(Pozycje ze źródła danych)
────
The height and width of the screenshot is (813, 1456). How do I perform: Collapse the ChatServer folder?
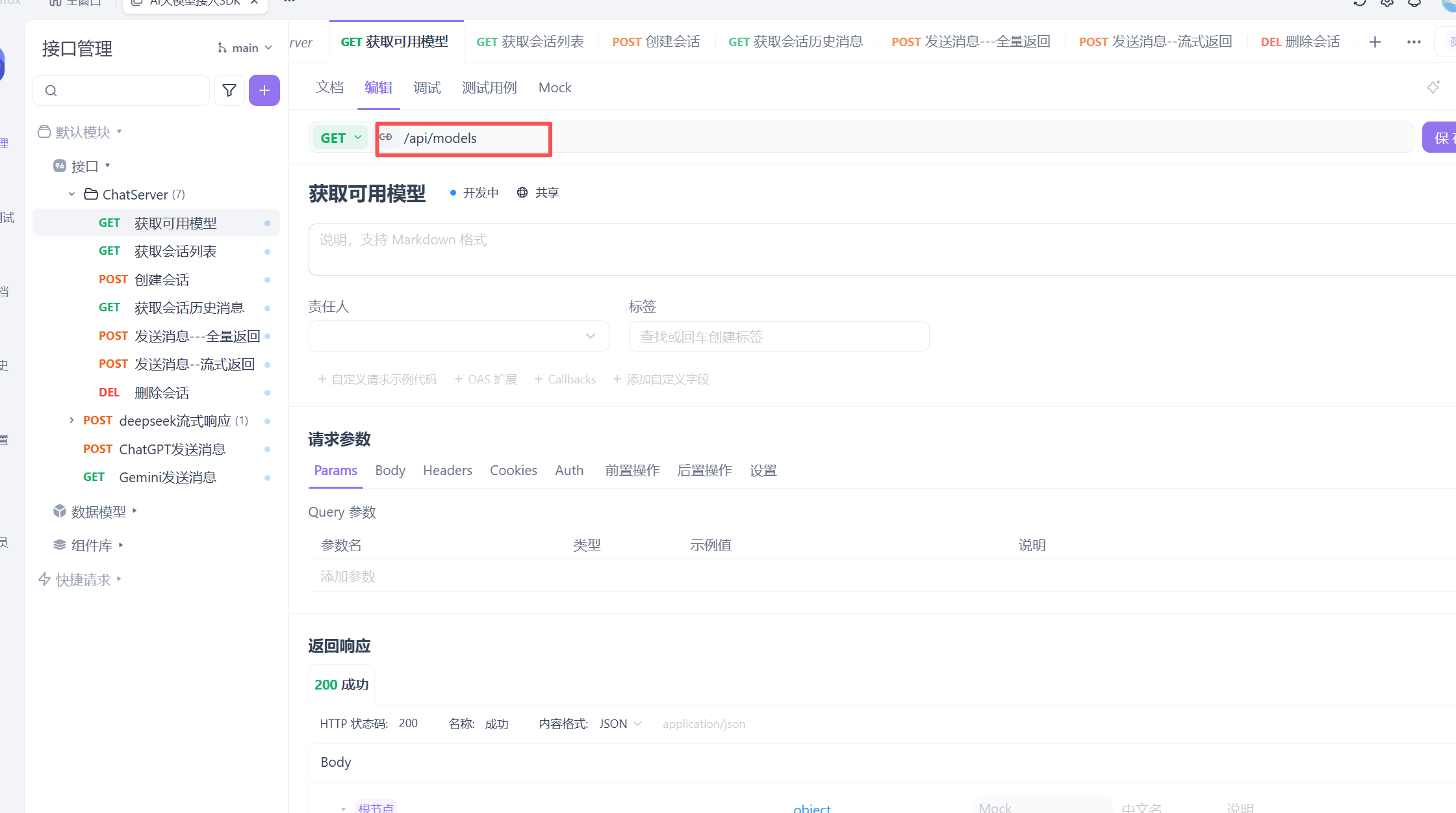click(71, 194)
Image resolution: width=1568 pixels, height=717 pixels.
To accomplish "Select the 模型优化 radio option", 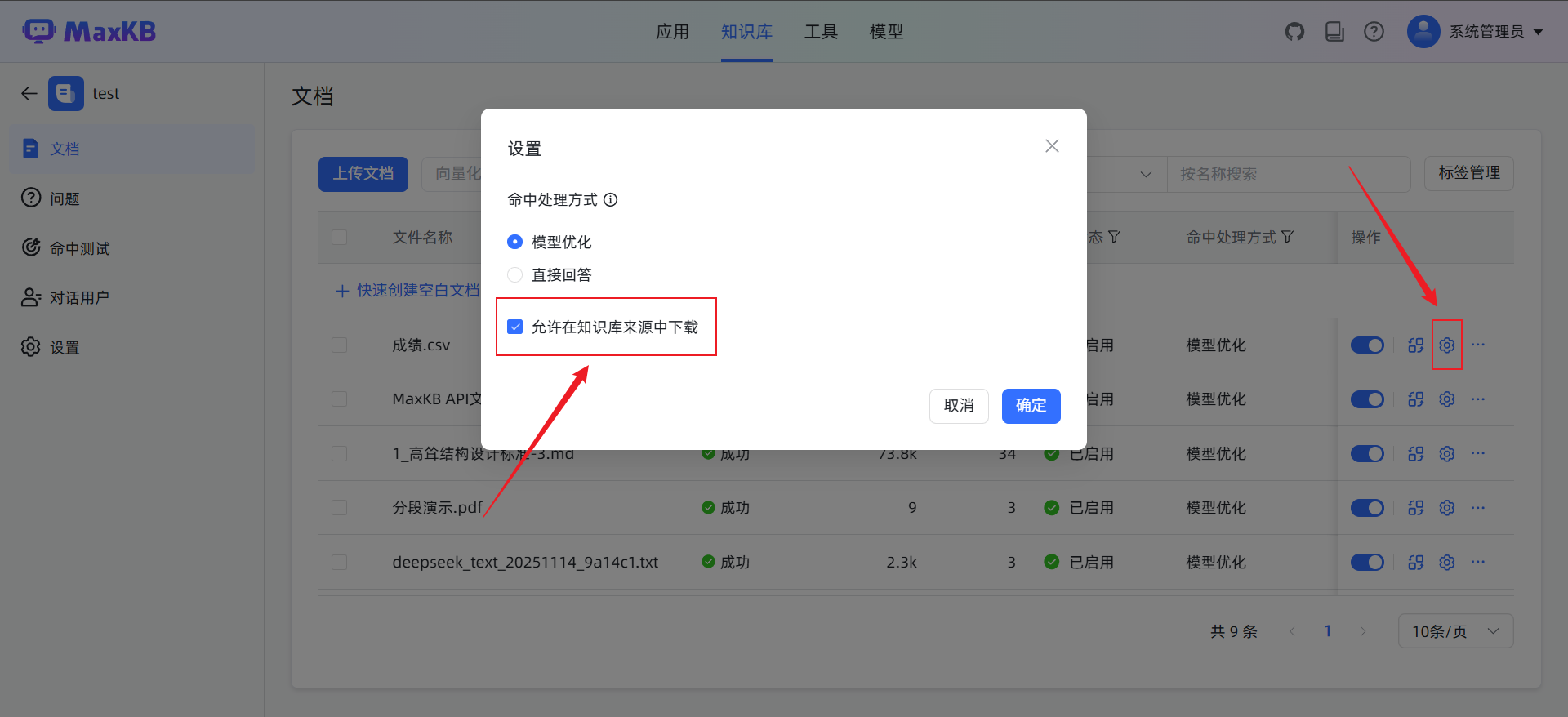I will tap(515, 243).
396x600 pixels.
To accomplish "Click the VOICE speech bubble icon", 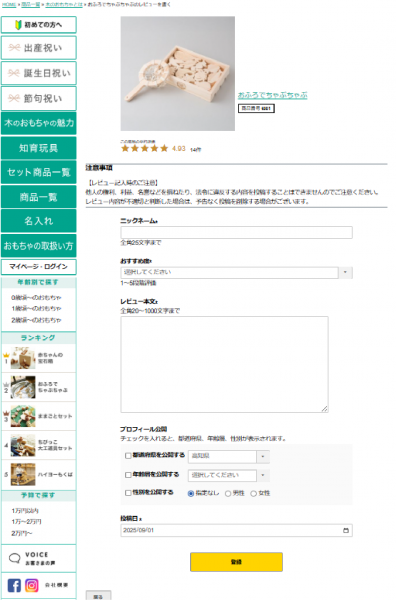I will pyautogui.click(x=15, y=558).
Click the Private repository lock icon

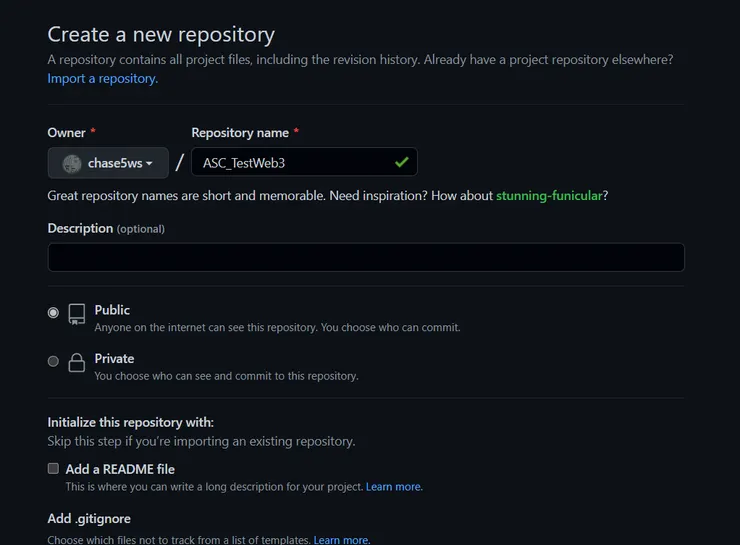77,363
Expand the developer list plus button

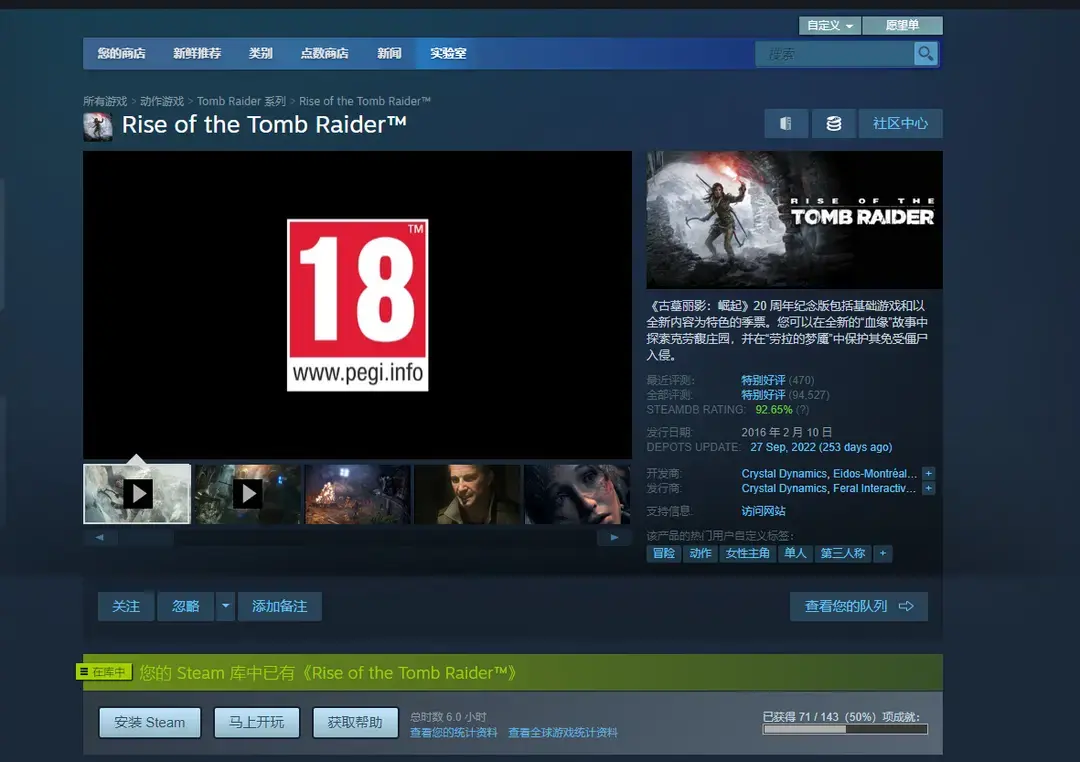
────
◆ **Zadanie do wykonania**
Wypisz wiernie, bez żadnych zmian, fragment od wiersza zawierającego „Click the Private repository lock icon” aż do samego końca pozycji, łącznie z oboma krańcami. Obrazy pomiń w odpowiedzi.

◆ **Wynik ćwiczenia**
Click the Private repository lock icon

77,363
Expand the developer list plus button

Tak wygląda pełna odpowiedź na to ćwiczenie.